A subcommittee of the House Energy and Commerce Committee approved a bill that would prohibit the Bowl Championship Series, a collective arrangement of most Division I college football teams, from marketing any merchandise or game as a national championship unless it is the result of a playoff series.
Since its founding in 1998, the bowl system automatically qualifies the best team in each of the six biggest football conferences plus the University of Notre Dame. It uses computer rankings and polls to fill in the remaining slots–a system that critics argue can exclude some of the best teams from smaller conferences.
Rep. Joe Barton (R., Texas), a main sponsor of the legislation, said the bill is designed to send a message to administrators of the bowl series that fans want a more equitable way to determine a national champion and distribute revenue among colleges. And he noted the bill does not dictate exactly how college football arranges its post-season play. "The BCS will eventually get there," Barton said. "You shouldn’t have to hit the mule over the head too many times."
Only one lawmaker, Rep. John Barrow (D., Ga.), registered his opposition when the bill passed on a voice vote. "I don’t like the BCS system any more than anybody else does," Barrow said, "but I think going so far to make it a law is a little bit overboard."
"This is not the nation’s top priority," said Rep.

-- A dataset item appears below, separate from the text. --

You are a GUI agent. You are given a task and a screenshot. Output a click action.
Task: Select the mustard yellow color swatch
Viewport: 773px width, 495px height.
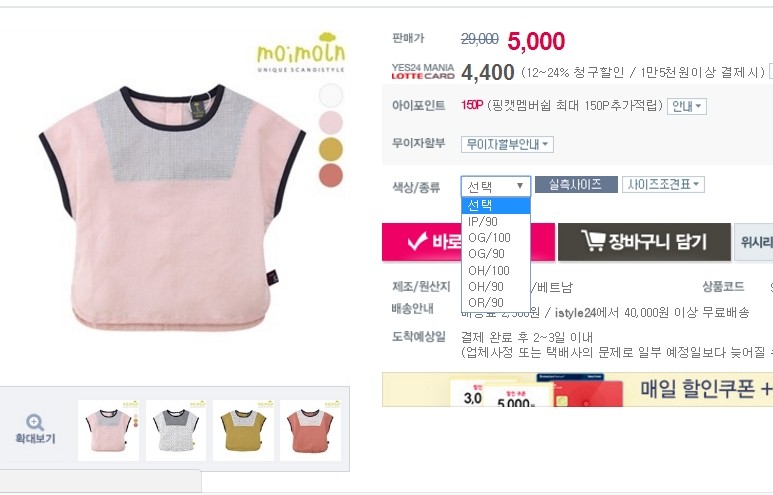point(330,148)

Bobby Rush (D., Ill.). "But I do think there is time in our pursuit of more difficult issues to not overlook the fact that colleges and universities are funded by taxpayer dollars."
The House legislation wouldn’t take effect until the 2012 championship game – but passage is hardly a romp. The House bill must clear the full committee and the chamber, and at this point there is no companion legislation in the Senate.

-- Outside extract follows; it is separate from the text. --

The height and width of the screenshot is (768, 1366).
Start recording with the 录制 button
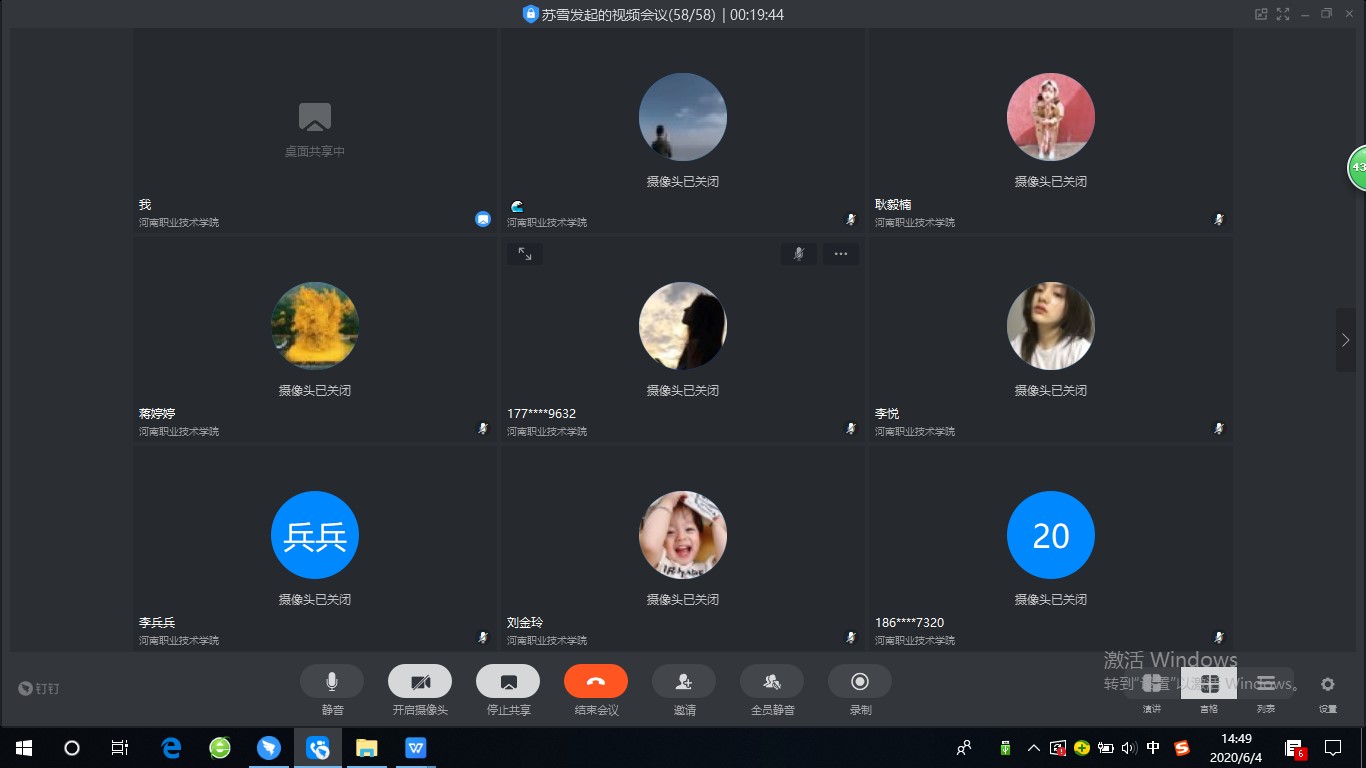[859, 682]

After the jump we look at how the Poinsettia Bowl is a homecoming for Utah's QB, a list of goodies players will get by playing in the Poinsettia Bowl (as well as other bowls), a list of which Pac-10 juniors should or should not go to the NFL (and who will go anyway), 20 questions with Brandon Smith, and another dominating win for women's volleyball as they advance deep into the NCAA tourney.
- The Salt Lake Tribune (whose articles have terrible formatting) catches up with Jordan Wynn, Utah's freshman quarterback who is from Oceanside, CA (not far from San Diego). He and his family are thrilled that he will play his in first bowl game not far from home. The rest of the Utes are using the time off to heal up for the bowl game. Deseret News also looks at Wynn's homecoming visit.

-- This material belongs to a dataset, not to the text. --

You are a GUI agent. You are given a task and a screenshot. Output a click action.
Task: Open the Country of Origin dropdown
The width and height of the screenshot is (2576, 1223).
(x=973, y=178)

- Ted Miller looks at which Pac-10 juniors should or should not go (and which will go anyway) to the NFL. He says Best should and will go.
- Here's a list of all the goodies players get for attending various bowls. Cal players receive FloTV television service for a year, a Best Buy gift card, a Tourneau watch, a Sports Tek hooded sweatshirt, and a cap. That happens to be the same list of items Holiday Bowl participants receive. I bet guys like Spencer Ladner, Will Kapp, and Tyson Alualu are a little disappointed Cal didn't end up in the Sun Bowl. They each could have received a Brut hair dryer...
- Jeff Farudo has 20 questions for Brandon Smith. Smith talks about his dream team, how many shoes he has, his favorite (and most unusual) experiences in Berkeley, and why he refuses to eat anything with Alfredo sauce.
- The Bears swept the (Baylor) Bears 3-0 en route to their third consecutive NCAA regional final where they will face either No. 1 (34-0) Penn St or No. 14 (25-5) Florida tomorrow at 1pm PST. It will be televised on ESPNU.